With Turnbull's second incarnation as leader, Bishop, who had been deputy leader since 2007, retained this position for a fourth leadership cycle.

Turnbull's victory occurred two days shy of the seventh anniversary since his first election as leader on 16 September 2008 when he defeated Brendan Nelson. The change of Prime Minister also means that Australia had five Prime Ministers in six years.
Turnbull became the first former Opposition Leader (in contrast to a sitting one) to become Prime Minister, with the notable exceptions of John Howard and Robert Menzies (who had both had a hiatus between a previous period as opposition leader and a current period, when each became Prime Minister - in Menzies case for the second time).

==Aftermath==

===Malcolm Turnbull===
At 10:40 pm AEST Turnbull and Bishop addressed the press and acknowledged the debt the party owed to Tony Abbott and the Abbott government's achievements. Turnbull said he would not go to an early election to seek a mandate from the people and that his government would maintain the climate change targets that the Abbott government committed to.

According to Turnbull, several weeks after the spill, he reached out to Abbott to see how he was faring. Abbott was reportedly furious at the call, and swore at Turnbull multiple times. Turnbull further claims that Abbott threatened "that if I didn't do as he asked, he would be very f***ing difficult."

On 21 August 2018, facing a revolt by conservative MPs, Turnbull called a leadership spill. He was challenged by Peter Dutton but narrowly survived. After continued unrest, Turnbull called another spill on 24 August and chose not to stand, resulting in Scott Morrison defeating Dutton to become Turnbull's successor as Prime Minister.

===Julie Bishop===
In addition to addressing the press on the evening of 14 September, Bishop was interviewed by Channel 9 on the morning of 15 September. On the morning of 15 September, Bishop stated that Abbott had asked for six months to turn things around and that seven months later, the majority of the party room felt that had not occurred.

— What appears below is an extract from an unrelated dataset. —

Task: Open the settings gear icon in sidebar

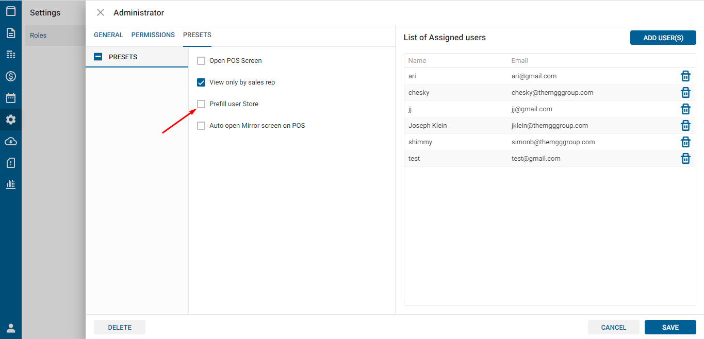Action: click(11, 120)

Bishop continued as Foreign Minister in the Turnbull government until August 2018 when she resigned following a failed leadership bid.

===John Howard===
Former Liberal Prime Minister John Howard addressed the media at 1:45 pm AEST on 15 September. Howard praised the Abbott government's achievements and affirmed that he would support Turnbull in government. He stated that the Australian people would decide if the Liberal Party had made the right choice. Howard, when asked, refused to say where Abbott went wrong, but did state he believed the consistent bad polls, not the media, were ultimately responsible for the spill.

===Tony Abbott===
Abbott addressed the media at 12:40 pm on 15 September. Abbott stated that he had never leaked or undermined anyone, and he would not start now. He stated that being Prime Minister is not an end in itself, it was about serving. He asserted that the nature of politics had changed in the last decade, with a "febrile media culture" rewarding "treachery". Abbott exhorted the media to refuse to parlay with people who won't put their names to their comments.

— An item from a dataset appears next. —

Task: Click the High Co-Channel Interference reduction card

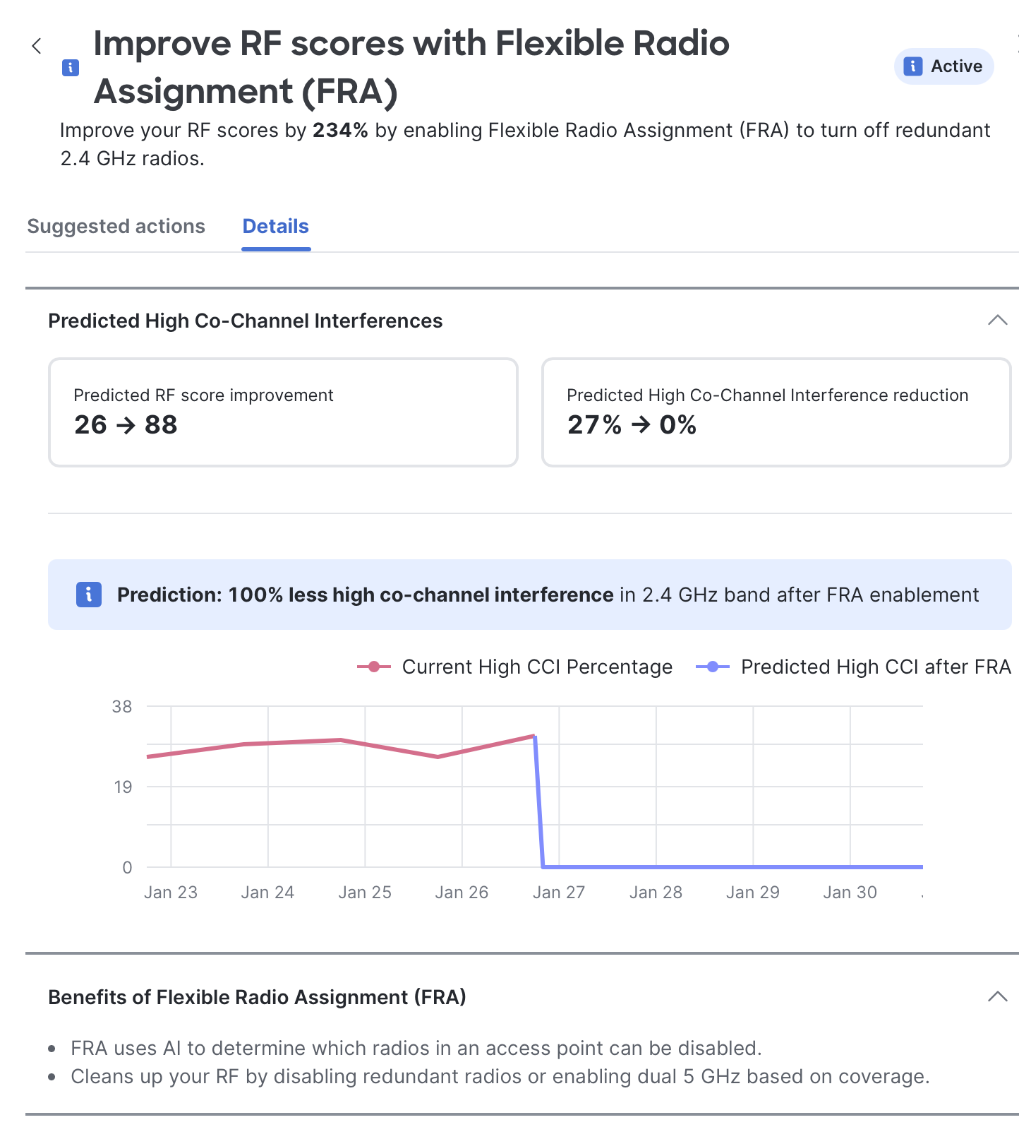Action: click(776, 412)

Abbott's final speech as Prime Minister on 15 September did not address his political future. However, he announced the next day that he would remain in Parliament. Despite his promise of "no sniping" in his final speech as Prime Minister, media outlets reported ongoing sniping from the Abbott camp in the following months, particularly around Islamic issues. In early December 2015, Abbott said he would not make a decision on his political future until April 2016.

Subsequent national polling indicated widespread support for the removal of Abbott as Prime Minister and Liberal leader. A ReachTel poll of 743 residents in Abbott's safe Liberal seat of Warringah, conducted by phone on the evening of 17 December 2015, indicated his electorate wanted him to retire from parliament at the next election. The Australia Institute executive director, Ben Oquist, who commissioned the independent polling, claimed: "The polling indicates that the electorate is quickly moving on from the Tony Abbott era". Abbott recontested his electoral seat of Warringah at the 2016 federal election, and won with 52% of the primary vote.

After Abbott's re-election at the 2016 federal election he was critical of policy positions of his party on a number of occasions.

Abbott lost his seat to independent Zali Steggall in the 2019 election.

===International reactions===
- Fiji: Prime Minister Frank Bainimarama congratulated Turnbull for winning the spill.

==Liberal Party voting rules==
Under Liberal Party rules, any Liberal member of parliament or senator can propose a motion to spill the party's leadership. The leader of the party then invites a discussion of the motion at a party room meeting and makes a decision whether to call a vote on the matter based on the sentiments which are expressed. The leader chooses whether to conduct the vote through a public show of hands or a secret ballot; historically it has been conducted by secret ballot.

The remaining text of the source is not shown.